The standard Kerchunk reference spec supports three forms per chunk key: inline data, whole-file references, and single byte-range references. This covers most formats, but breaks down for JPEG 2000 codestreams with interleaved tile-parts.

Figure showing how J2K tile parts grouped by tile are referenced by kerchunk index.

JPEG 2000 supports several progression orders that control how compressed data is organized in the codestream. Two of these — RLCP (Resolution-Layer-Component- Position) and RPCL (Resolution-Position-Component-Layer) — interleave tile-parts from different tiles. Instead of writing all of tile 0’s data, then all of tile 1’s data, the encoder writes resolution level 0 for every tile, then resolution level 1 for every tile, and so on. A single tile’s compressed bytes end up scattered across multiple non-contiguous locations in the file.

The standard ReferenceFileSystem has no way to express “fetch these six byte ranges and concatenate them” for a single chunk. This is not a theoretical edge case. Satellite imagery from several commercial providers uses RPCL progression order, and the interleaved tile-part layout is common in large multi-resolution JPEG 2000 files.

MultiReferenceFileSystem is a drop-in subclass of fsspec’s ReferenceFileSystem that extends the Kerchunk reference spec with a fourth form:

Form

Format

Description

Inline

"base64:..." or raw bytes

Inline data

Whole file

["url"]

Entire file

Single range

["url", offset, length]

One contiguous byte range

Multi-range

["url", [[offset, length], ...]]

Multiple non-contiguous byte ranges

A multi-range entry is a 2-element list where the first element is the URL and the second is a list of [offset, length] pairs. Each pair identifies one tile-part’s location in the file. The filesystem fetches all ranges and concatenates them in order before handing the bytes to the codec.

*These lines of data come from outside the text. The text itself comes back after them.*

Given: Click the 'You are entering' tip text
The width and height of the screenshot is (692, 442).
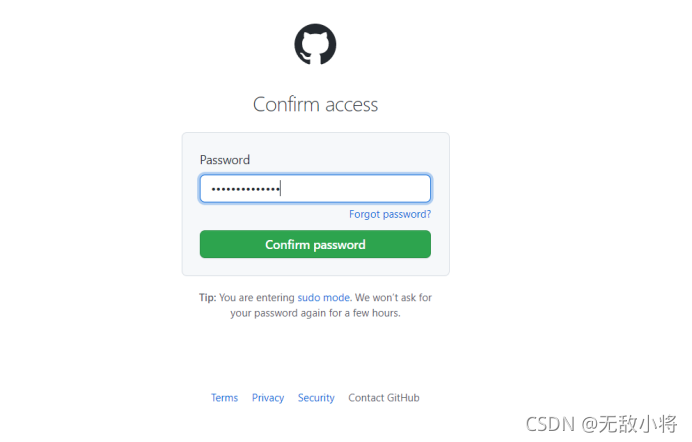Looking at the screenshot, I should (256, 298).
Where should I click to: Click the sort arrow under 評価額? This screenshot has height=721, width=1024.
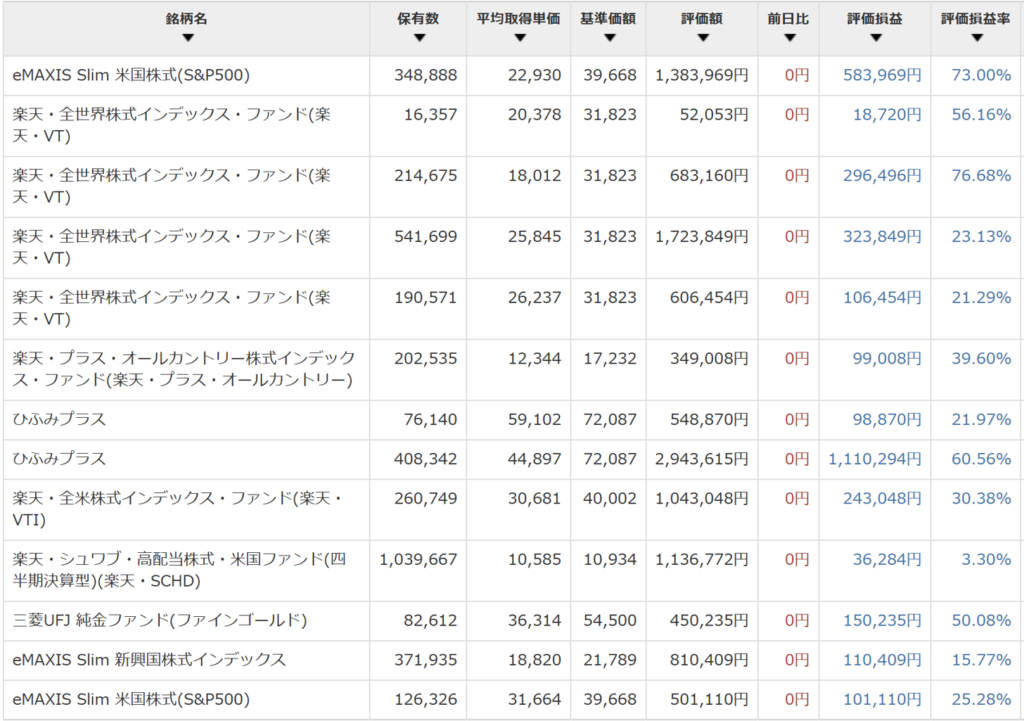[x=702, y=38]
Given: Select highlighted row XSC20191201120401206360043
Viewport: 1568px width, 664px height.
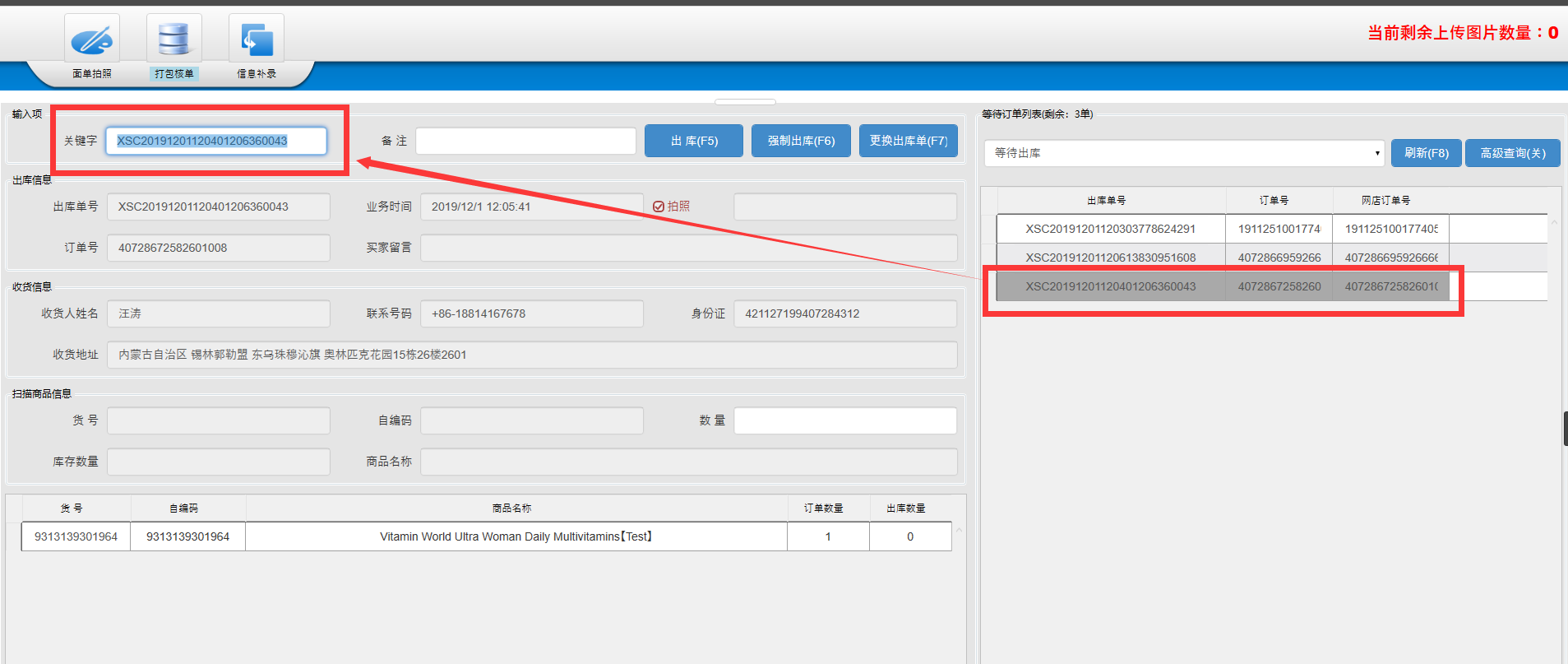Looking at the screenshot, I should click(x=1110, y=286).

For example, a tile with six tile-parts scattered across a file:

{
  "0/data/0.0.0": [
    "s3://bucket/image.ntf",
    [[66132, 1518], [2534029, 3385], [7216065, 11460],
     [22566527, 38566], [74210429, 116812], [242293202, 339534]]
  ]
}

The URL appears once rather than being repeated for each sub-range. For a file with 1,722 tiles and six tile-parts each, this saves roughly 775 KB of redundant URL strings compared to a flat list of single-range entries.

Figure showing how J2K tile parts interleaved by resolution level are referenced by kerchunk index.

MultiReferenceFileSystem handles all standard reference types by delegating to the parent ReferenceFileSystem. When it encounters a multi-range entry, it performs scatter-gather I/O:

  • Sync path (_cat_common): fetches each byte range sequentially and concatenates the results. Adequate for local files and testing.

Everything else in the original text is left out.